# [Work item]
Each line from the one with "You are a GUI" through the end of the records below should be transcribed exactly, and each picture should be skipped.

# [Supplied data]
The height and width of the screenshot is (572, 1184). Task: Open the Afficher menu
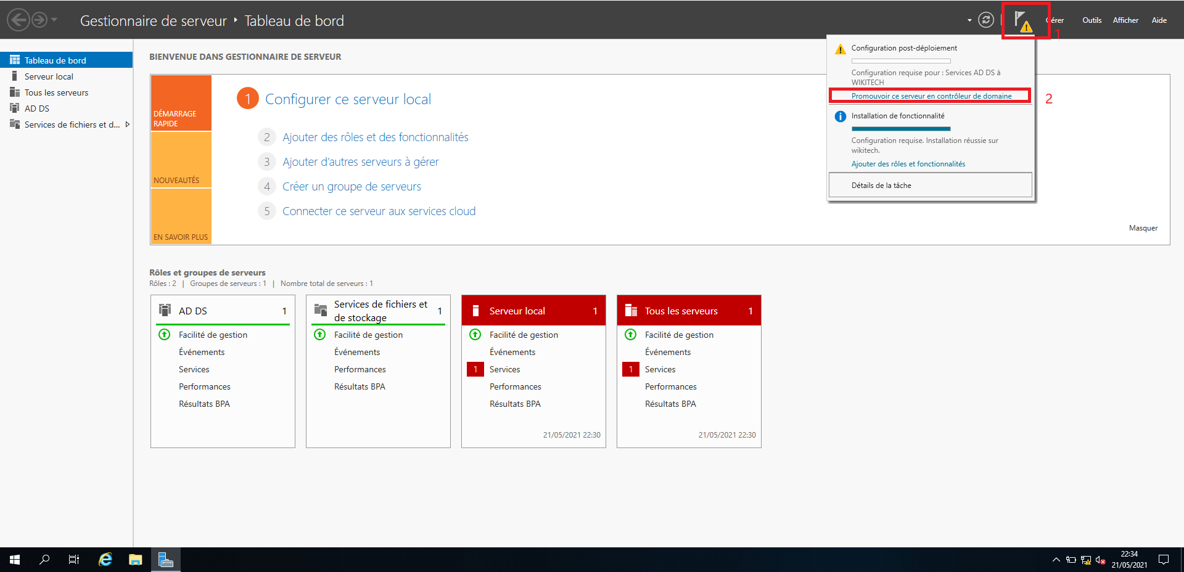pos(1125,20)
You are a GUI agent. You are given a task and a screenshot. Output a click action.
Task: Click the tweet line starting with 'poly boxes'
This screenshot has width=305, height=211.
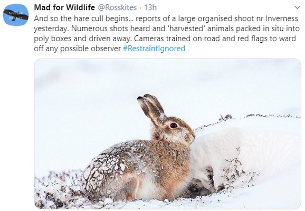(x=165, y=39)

# [Completed task]
You are a GUI agent. You are given a task and a screenshot. Output a click action.
Task: Click the tweet line starting with 'poly boxes'
This screenshot has width=305, height=211.
(x=165, y=39)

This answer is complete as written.